緒言

 

[本書の著者]著者は1:1に示すがごとくヤコブの兄弟なるユダである。聖書に数人のヤコブあれどここには単にヤコブというだけで読者に了解せられていた処を見れば、これはヤコブ書の著者なる主イエスの兄弟のヤコブを指したものと見るべきであり、従ってユダは主の兄弟である(マタ13:55、マコ6:3)。なおルカ6:16。使1:13の「ヤコブの子」を「ヤコブの兄弟」と読むことにより(その箇所註参照)本書を使徒ユダの作とする説あれど、本書の著者が自身を使徒以外のものとして数うる態度(1:17) より見てその然らざることを知ることができる。また本書を偽名の書とする説あれど、それは本書の内容が第二世紀に盛んなりしグノシス派またはカルポクラテ イアン派に対する戦いであるとの前提により来る説であって、この前提は今なお反対多き不確実なるが故にこれをもって本書の冒頭を覆すに足らない。ユダは自 己を主の兄弟と言わなかった所以はヤコブの場合と同じく謙遜をもって主の僕としての立場を強調し、肉による主イエスとの関係を無視する態度を取ったのであ ろう。

 

[本書の認(したた)められし事情及びペテロ後書との関係]本 書の内容がペテロ後書、殊にその第二章と極めて類似していること、およびその理由はペテロ後書の場合にこれを述べた。

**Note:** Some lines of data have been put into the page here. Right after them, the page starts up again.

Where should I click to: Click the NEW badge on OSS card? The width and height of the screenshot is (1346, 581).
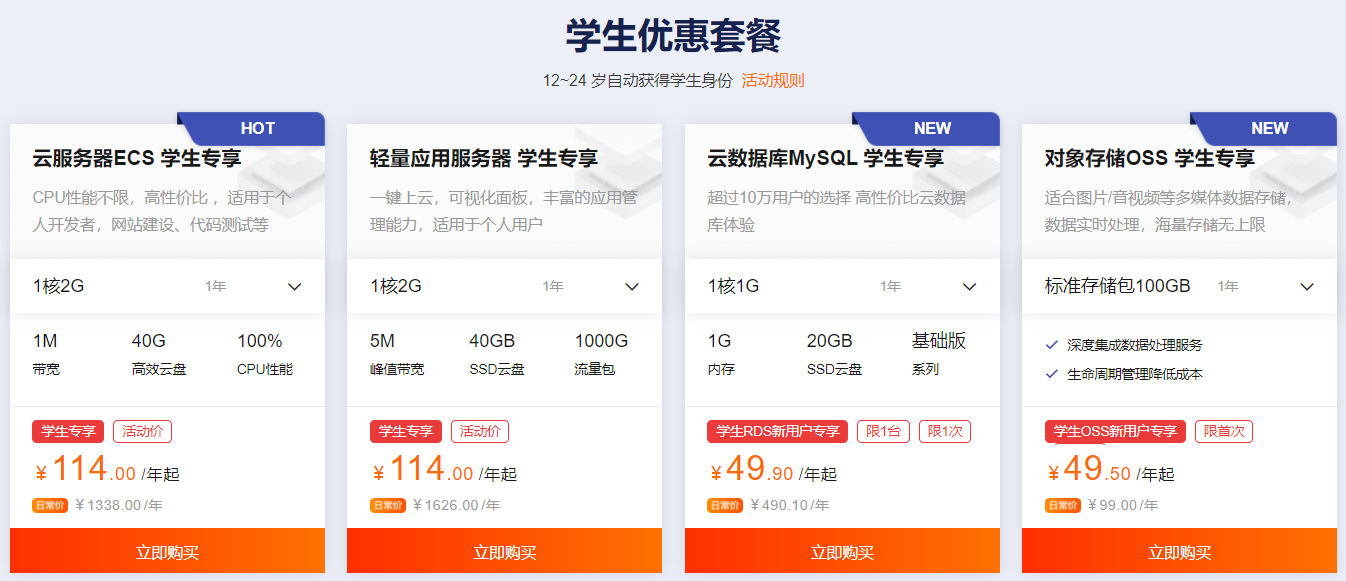point(1270,128)
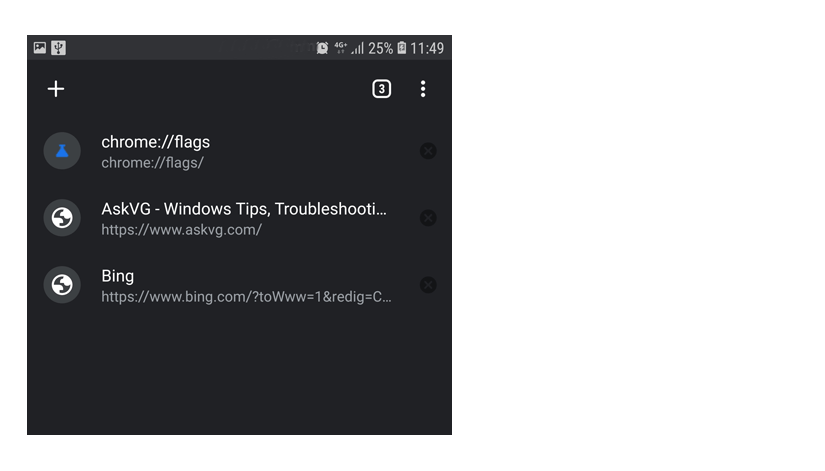Close the chrome://flags tab
The image size is (825, 471).
pos(428,151)
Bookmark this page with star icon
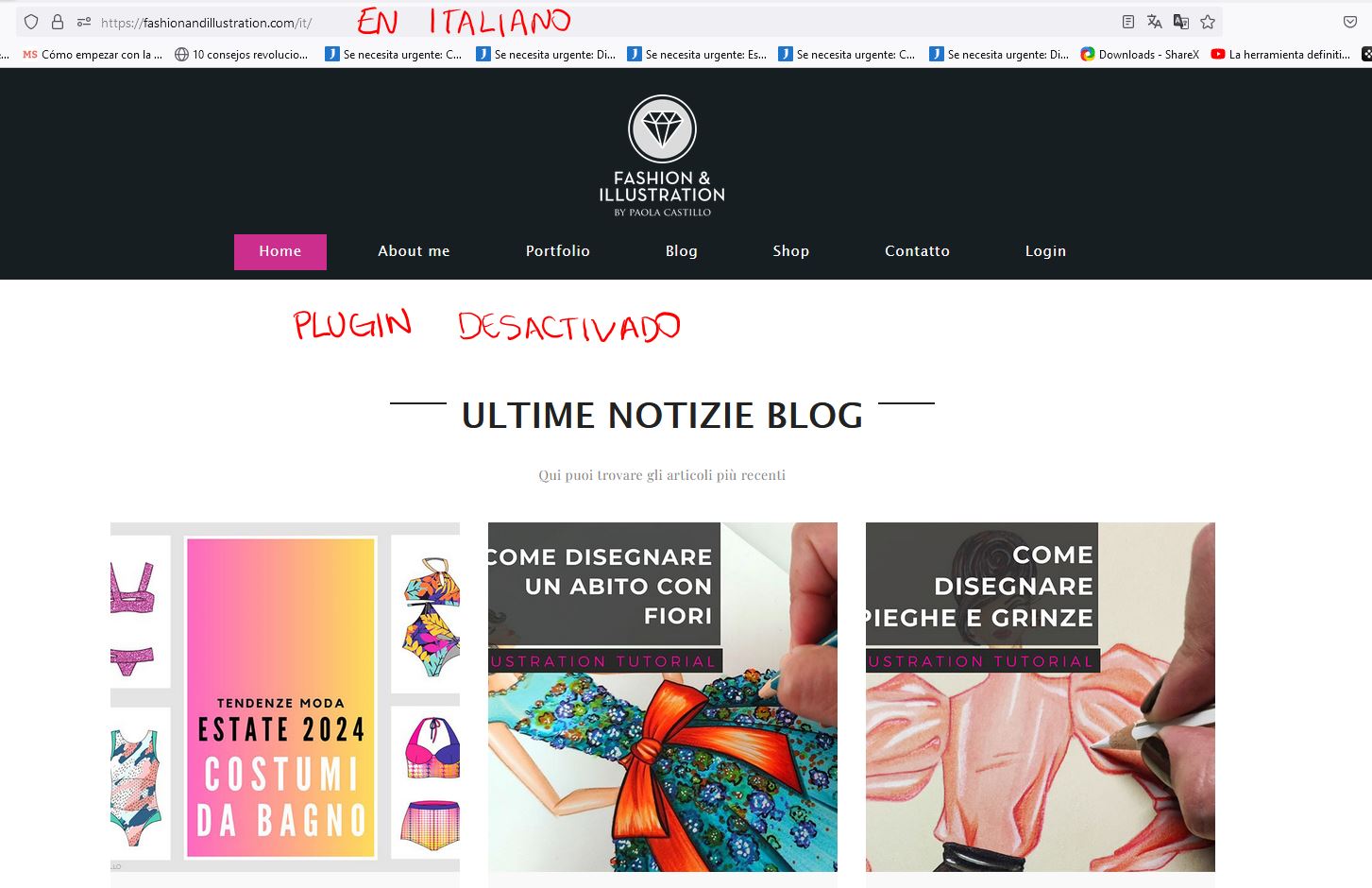The image size is (1372, 888). 1208,22
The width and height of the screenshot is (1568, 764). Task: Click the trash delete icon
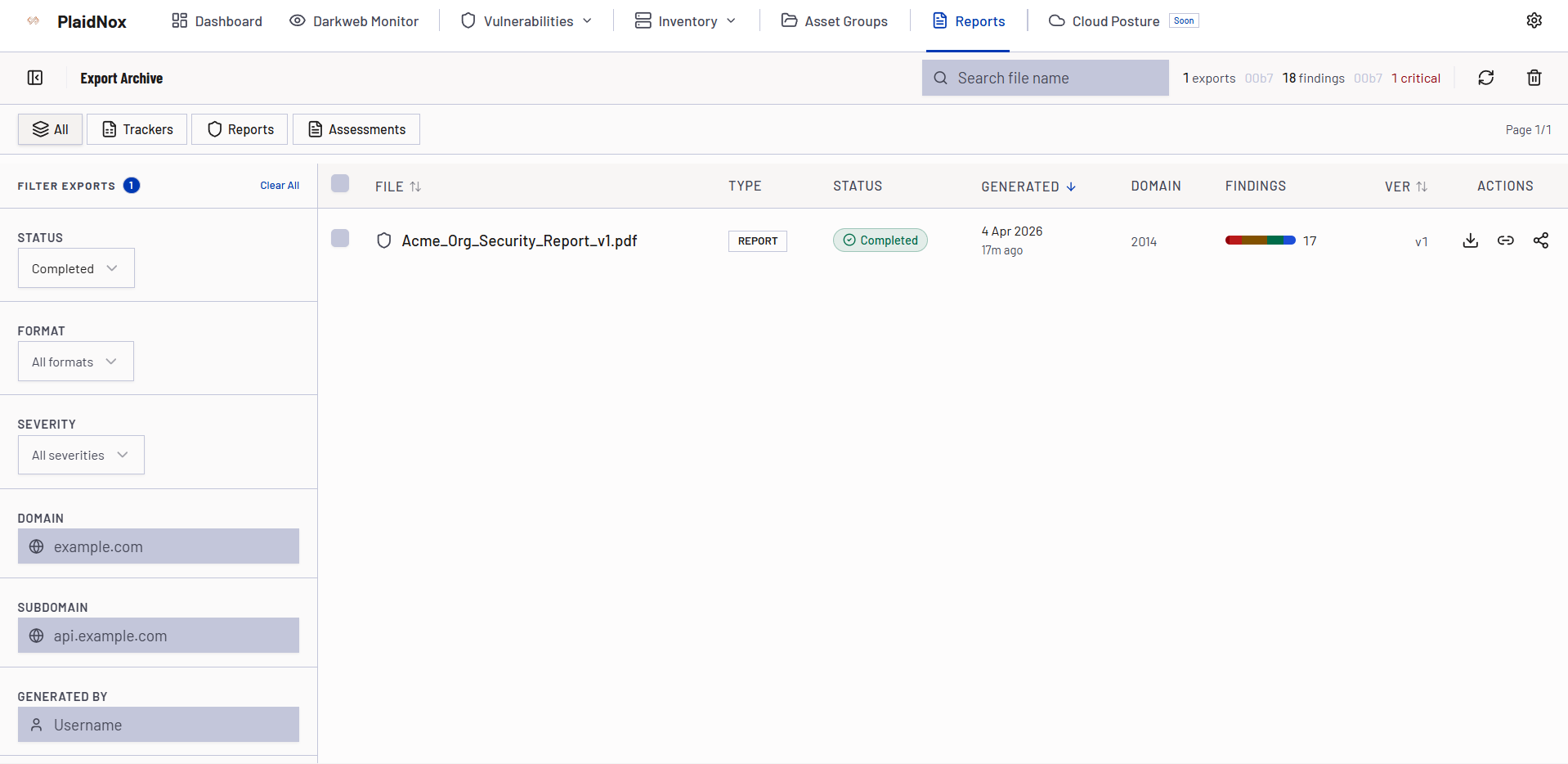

すなわちペテロ後書が先に書かれ、ユ ダ書がこれに倣って認(したた)められたものであろう。而して本書が認(したた)められし所以はおそらくコリント附近より小アジヤに波及しつつあった淫蕩 放逸主義と同一のものが本書の読者の範囲にも近付いて来、ペテロがペテロ後書において警戒を与えたと同様の警戒を与うる必要に迫られたのであろう。すなわ ちペテロ後書とユダ書とは同一の事実に対し、異なる著者より異なる読者に対し宛てらた警戒の書簡であって、後者は前者の刺激によりて急ぎて(第3節参照)認(したた)められたものであろう。

 

[著作の年代と場所]以上のごとくに見る場合は年代はおそらくペテロ後書を去ること遠からざる時、すなわち紀元67年頃であろう(I0)。エルサレムの陥落後なりとする説あれど(Z0)確かではない。場所はアレキサンドリヤ、エルサレムその他多くの想像説あり、本書によるもまたは他の材料によるものこれを確定することができないけれども、この想像は略事実に近いだろう。

 

[本書の読者]本 文の上よりいずれの読者なるかを知るに由ない。唯ペテロ後書とは異なれる読者に宛てられしことは明らかであり、経外書よりの引用多く、また旧約聖書の事実 の引用をペテロ後書よりも簡単にした点より見れば、おそらくエジプトまたはパレスチナ地方のギリシャ語のユダヤ人に宛てられたものであろうと想像すること ができる。ユダが何れの地方に伝道したかは知られていない。(Tコリ9:5参照)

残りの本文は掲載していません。